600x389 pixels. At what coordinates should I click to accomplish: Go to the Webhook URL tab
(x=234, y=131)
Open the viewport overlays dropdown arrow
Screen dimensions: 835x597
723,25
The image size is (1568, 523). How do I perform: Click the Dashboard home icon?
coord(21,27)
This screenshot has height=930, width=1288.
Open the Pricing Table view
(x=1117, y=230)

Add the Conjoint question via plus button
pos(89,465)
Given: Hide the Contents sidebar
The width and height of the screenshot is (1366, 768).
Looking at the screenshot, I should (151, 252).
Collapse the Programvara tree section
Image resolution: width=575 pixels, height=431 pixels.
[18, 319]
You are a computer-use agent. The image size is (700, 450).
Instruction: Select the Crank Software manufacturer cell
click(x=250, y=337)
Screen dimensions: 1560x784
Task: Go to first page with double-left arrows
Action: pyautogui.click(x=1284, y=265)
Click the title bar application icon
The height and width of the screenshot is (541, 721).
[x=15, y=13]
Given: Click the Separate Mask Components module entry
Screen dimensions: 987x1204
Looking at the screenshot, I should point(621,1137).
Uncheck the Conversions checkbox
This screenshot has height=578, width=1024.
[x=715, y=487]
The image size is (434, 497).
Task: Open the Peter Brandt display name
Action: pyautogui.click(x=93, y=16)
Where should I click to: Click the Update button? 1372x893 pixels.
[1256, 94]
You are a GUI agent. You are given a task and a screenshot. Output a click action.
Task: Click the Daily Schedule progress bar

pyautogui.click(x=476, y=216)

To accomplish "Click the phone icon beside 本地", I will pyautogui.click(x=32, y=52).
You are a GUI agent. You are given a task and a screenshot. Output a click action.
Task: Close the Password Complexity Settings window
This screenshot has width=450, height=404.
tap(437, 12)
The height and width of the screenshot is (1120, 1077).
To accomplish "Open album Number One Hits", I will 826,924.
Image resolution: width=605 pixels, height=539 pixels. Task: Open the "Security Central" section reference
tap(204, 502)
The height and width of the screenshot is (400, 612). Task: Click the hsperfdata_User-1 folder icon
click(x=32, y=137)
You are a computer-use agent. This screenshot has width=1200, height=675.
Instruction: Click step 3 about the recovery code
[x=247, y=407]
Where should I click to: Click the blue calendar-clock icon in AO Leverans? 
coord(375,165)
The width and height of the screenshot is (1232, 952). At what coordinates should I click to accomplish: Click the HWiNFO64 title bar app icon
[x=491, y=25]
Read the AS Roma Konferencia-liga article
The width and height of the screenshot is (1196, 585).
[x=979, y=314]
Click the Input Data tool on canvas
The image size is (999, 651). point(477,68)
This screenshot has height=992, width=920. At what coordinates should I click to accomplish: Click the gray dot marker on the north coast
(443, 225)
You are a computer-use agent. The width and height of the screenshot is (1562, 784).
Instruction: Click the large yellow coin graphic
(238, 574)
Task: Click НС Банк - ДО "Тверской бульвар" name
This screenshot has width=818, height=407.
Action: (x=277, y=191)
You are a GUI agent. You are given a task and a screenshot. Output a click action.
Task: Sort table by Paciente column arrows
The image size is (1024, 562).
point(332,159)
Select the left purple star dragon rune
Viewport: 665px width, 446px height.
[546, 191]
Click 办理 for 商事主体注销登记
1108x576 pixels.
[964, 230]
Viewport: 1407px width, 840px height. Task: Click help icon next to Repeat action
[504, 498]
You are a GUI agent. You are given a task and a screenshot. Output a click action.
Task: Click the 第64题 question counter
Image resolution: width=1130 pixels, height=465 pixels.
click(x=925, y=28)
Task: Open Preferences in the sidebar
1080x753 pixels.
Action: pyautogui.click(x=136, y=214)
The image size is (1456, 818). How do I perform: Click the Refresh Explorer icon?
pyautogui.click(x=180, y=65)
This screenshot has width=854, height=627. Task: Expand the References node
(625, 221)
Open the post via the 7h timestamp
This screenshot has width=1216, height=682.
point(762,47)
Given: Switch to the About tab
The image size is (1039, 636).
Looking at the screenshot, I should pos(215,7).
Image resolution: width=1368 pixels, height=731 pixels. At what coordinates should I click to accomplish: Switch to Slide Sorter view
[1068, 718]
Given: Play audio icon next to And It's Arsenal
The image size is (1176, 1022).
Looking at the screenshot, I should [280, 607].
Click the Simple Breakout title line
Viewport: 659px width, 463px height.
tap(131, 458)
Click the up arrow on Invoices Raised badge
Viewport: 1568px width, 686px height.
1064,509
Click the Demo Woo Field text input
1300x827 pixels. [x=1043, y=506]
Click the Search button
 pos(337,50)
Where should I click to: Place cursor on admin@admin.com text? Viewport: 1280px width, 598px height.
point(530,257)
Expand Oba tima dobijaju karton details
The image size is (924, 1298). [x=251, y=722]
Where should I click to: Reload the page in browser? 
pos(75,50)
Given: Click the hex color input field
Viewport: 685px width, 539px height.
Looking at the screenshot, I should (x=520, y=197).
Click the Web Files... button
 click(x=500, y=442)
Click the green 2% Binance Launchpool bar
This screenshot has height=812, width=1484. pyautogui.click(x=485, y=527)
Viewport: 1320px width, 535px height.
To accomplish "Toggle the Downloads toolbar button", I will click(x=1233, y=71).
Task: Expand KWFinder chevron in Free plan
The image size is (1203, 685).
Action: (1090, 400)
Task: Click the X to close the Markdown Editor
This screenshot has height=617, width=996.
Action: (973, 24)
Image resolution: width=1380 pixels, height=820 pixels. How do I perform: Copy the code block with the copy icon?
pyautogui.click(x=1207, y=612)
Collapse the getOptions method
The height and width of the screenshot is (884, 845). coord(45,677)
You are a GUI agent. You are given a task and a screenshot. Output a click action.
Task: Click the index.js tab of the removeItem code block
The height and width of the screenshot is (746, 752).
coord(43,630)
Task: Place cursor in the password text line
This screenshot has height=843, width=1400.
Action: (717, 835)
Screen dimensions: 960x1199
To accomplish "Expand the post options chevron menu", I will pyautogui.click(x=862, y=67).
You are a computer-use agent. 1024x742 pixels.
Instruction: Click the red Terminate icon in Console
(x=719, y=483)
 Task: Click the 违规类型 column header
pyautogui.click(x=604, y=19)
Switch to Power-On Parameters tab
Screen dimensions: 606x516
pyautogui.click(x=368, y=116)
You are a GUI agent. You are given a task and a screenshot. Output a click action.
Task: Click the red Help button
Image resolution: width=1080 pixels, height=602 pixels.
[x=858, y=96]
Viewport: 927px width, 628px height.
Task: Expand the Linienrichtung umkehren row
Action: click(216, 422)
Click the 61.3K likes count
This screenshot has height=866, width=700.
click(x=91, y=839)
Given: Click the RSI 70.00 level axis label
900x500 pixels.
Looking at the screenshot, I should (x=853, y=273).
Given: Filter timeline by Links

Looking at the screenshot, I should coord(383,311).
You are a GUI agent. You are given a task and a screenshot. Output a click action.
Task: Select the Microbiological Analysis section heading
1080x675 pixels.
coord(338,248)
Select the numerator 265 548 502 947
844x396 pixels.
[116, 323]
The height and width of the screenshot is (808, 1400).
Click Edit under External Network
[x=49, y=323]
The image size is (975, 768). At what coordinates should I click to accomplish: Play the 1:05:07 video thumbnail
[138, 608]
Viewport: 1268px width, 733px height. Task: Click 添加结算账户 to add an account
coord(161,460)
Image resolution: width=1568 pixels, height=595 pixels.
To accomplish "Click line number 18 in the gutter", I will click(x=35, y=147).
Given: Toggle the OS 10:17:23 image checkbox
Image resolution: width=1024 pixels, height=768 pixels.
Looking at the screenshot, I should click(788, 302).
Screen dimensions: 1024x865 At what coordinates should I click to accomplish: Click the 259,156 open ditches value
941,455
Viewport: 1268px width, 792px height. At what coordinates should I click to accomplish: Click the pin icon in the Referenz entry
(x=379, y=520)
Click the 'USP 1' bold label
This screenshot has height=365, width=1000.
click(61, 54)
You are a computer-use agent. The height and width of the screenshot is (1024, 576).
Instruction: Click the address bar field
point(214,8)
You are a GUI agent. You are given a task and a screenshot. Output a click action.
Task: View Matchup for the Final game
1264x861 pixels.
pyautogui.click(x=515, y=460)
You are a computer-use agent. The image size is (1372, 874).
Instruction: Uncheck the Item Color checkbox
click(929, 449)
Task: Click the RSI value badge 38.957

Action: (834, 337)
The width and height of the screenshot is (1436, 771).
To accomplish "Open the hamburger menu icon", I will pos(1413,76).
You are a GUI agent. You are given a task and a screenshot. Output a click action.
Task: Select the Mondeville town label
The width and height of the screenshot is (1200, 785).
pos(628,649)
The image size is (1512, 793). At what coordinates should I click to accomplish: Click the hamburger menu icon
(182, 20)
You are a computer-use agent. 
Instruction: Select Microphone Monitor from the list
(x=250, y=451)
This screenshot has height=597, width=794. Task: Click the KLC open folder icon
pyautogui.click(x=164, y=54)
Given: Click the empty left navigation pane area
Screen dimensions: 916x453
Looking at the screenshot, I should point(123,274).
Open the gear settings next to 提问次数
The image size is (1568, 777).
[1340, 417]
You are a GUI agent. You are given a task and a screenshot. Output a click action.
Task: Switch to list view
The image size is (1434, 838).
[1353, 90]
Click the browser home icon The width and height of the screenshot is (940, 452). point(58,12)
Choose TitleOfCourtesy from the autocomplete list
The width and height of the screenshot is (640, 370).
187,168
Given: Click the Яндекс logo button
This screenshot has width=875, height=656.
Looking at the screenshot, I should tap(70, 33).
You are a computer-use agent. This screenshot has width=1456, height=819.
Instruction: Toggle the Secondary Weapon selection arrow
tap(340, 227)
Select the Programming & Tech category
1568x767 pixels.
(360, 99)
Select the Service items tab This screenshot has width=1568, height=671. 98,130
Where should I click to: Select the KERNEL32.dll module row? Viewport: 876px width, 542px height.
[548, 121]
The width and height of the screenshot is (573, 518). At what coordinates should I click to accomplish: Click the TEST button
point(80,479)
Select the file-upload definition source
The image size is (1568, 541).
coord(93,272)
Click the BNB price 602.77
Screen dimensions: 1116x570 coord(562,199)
____________
WHAT IS REQUIRED: Copy out each line of the data above, exactly, if it lies between the line holding "Instruction: Click step" and the line holding "Task: Sort table by Paciente column arrows", inclusive; copy no other line.

RESULT OF THIS EXERCISE:
Instruction: Click step 3 about the recovery code
[x=247, y=407]
Where should I click to: Click the blue calendar-clock icon in AO Leverans? 
coord(375,165)
The width and height of the screenshot is (1232, 952). At what coordinates should I click to accomplish: Click the HWiNFO64 title bar app icon
[x=491, y=25]
Read the AS Roma Konferencia-liga article
The width and height of the screenshot is (1196, 585).
[x=979, y=314]
Click the Input Data tool on canvas
The image size is (999, 651). point(477,68)
This screenshot has height=992, width=920. At what coordinates should I click to accomplish: Click the gray dot marker on the north coast
(443, 225)
You are a computer-use agent. The width and height of the screenshot is (1562, 784).
Instruction: Click the large yellow coin graphic
(238, 574)
Task: Click НС Банк - ДО "Тверской бульвар" name
This screenshot has width=818, height=407.
Action: (x=277, y=191)
You are a GUI agent. You are given a task and a screenshot. Output a click action.
Task: Sort table by Paciente column arrows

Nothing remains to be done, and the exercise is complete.